Gambling with life
(or how to keep a room for yourself)
This little incident happened just two weeks before the beginning of the second semester: meaning ten weeks since I was paid last. The food, clothes, health insurance, yoga classes, re-payments of credit card, birthday celebrations and all other socialising – I could go without them for this long 10 weeks; but not without paying the rent. For the last five fortnights I borrowed from friends and family (and even colleagues) to cover the expenses. Borrowing from my family was the hardest, because they would send me their entire full monthly salary (in Bulgaria) to cover less than two weeks rent in Western Australia, the most expensive place in Australia and number nine or ten in the world. It broke my heart, because they did so without even asking – it was enough for them to sense that I needed it.

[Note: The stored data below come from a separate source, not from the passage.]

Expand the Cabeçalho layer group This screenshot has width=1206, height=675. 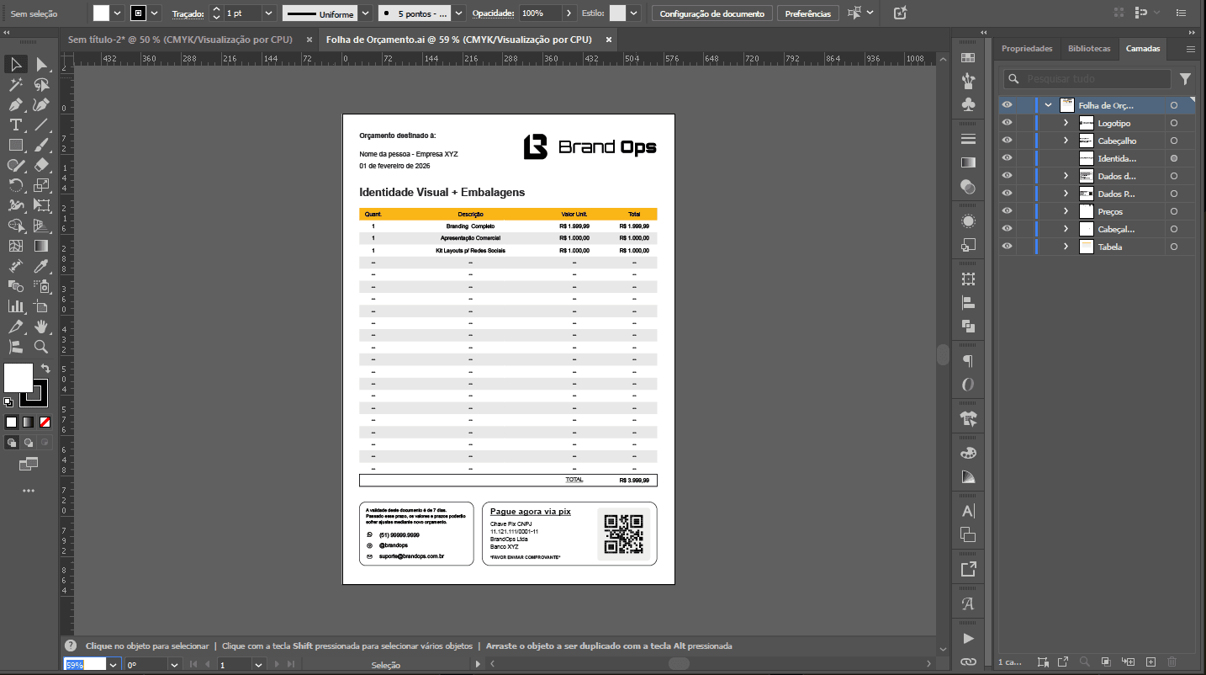coord(1066,141)
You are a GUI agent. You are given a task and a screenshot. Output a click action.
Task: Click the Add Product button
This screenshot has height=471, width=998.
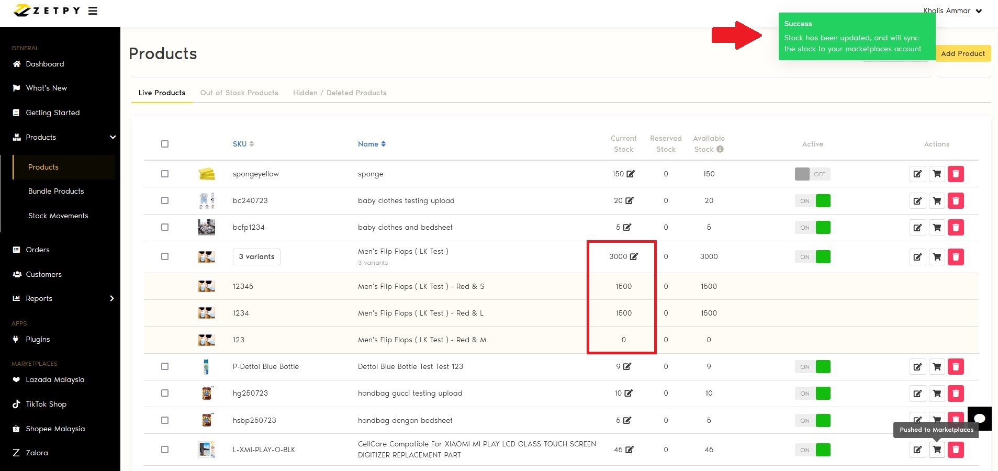click(x=962, y=53)
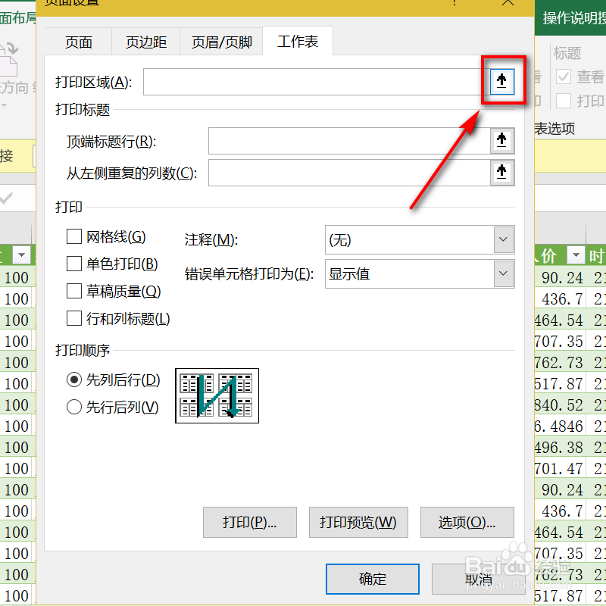The width and height of the screenshot is (606, 606).
Task: Enable the 网格线 print checkbox
Action: (73, 236)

This is the third or the fourth semester, when I am teaching sessionally as an international academic, after submitting my PhD for examination while waiting for my thesis to be examined. I used to like the first time – it was certainly a good experience, the second time I found it challenging, the third time it became a necessity and now it was life-saving. It’s like a downward spiral.
I didn’t need a PhD to soon figure out that the only way to find the extra money was to try my luck gambling. Ironically, have never gambled before – and to do it out of necessity, rather than entertainment, has never before occurred to me. Unfortunately, the time has come. After 4 hours desperately trying to win, I inevitably lost half of the money I already had. I also lost inevitably most of the night, while I was only trying to pay the rent.

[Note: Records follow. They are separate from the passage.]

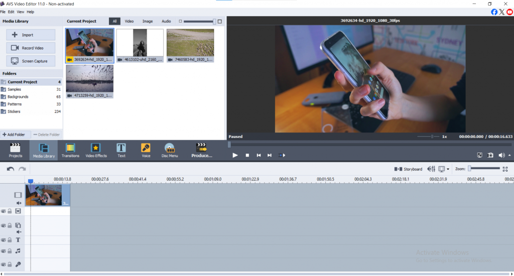Viewport: 514px width, 276px height.
Task: Click the timeline Zoom slider
Action: click(470, 169)
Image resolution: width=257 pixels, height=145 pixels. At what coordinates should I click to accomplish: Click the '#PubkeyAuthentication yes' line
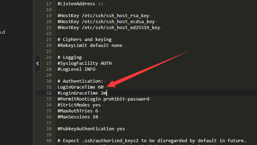[91, 129]
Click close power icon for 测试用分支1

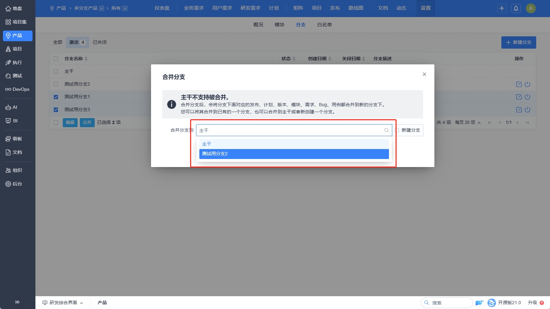[x=527, y=97]
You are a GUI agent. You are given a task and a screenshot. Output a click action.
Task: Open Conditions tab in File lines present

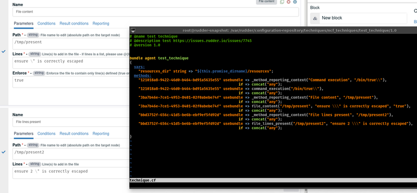pos(46,134)
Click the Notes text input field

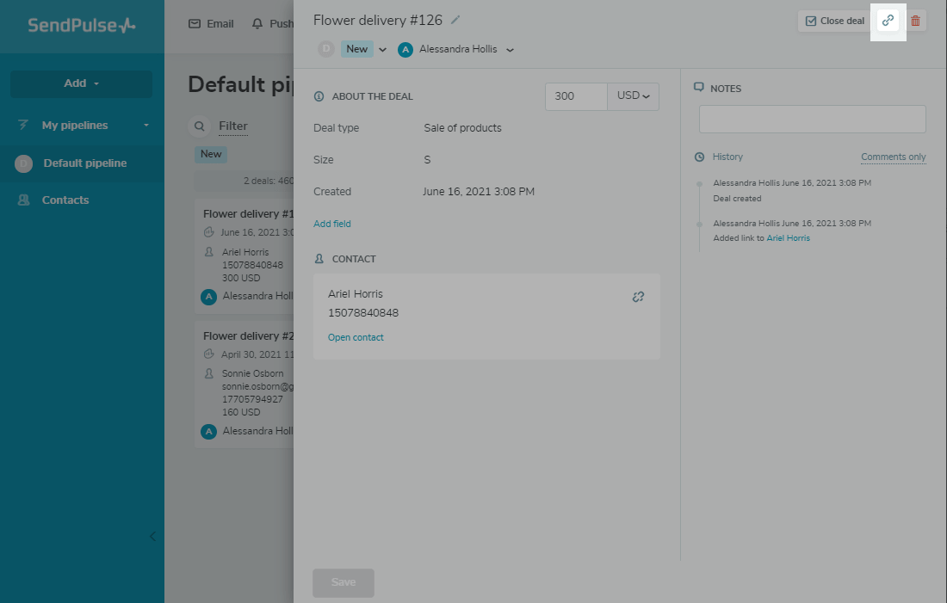pyautogui.click(x=812, y=120)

That same night it was too hard to come home without the rent, so I spent the remaining few hours of the night and early morning on a couch at Uni.

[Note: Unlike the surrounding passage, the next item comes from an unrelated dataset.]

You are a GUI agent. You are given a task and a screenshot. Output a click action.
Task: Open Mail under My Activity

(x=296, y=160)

Although I did manage to pay the rent by borrowing more money from a friend, this story doesn’t have a happy end (or any end for that matter) precisely because it is still continuing.
I finally went to sleep in a room of my own – the room that Virginia Wolf claimed that every woman should have. But keeping that room is getting harder and harder. I will continue as much as I can the fight for it. But one thing I gave up that night was sessional teaching –and those know me would justify that I don’t give up easily. However, whether I do farm work in Bulgaria, post-doctoral fellowship in South Korea or work for the public sector in Australia is a better option than working as a sessional academic, where technically you don’t get any income for exactly half of the year (or 26 weeks out of 52). Regrettably, the income from one semester is hardly enough to maintain your minimal expenses, so it is therefore impossible to carry you through the semester brake.
I only share this story because I know that I am not the only one, who has gone to extremes to afford the rent in this state.
Thank you for stopping by.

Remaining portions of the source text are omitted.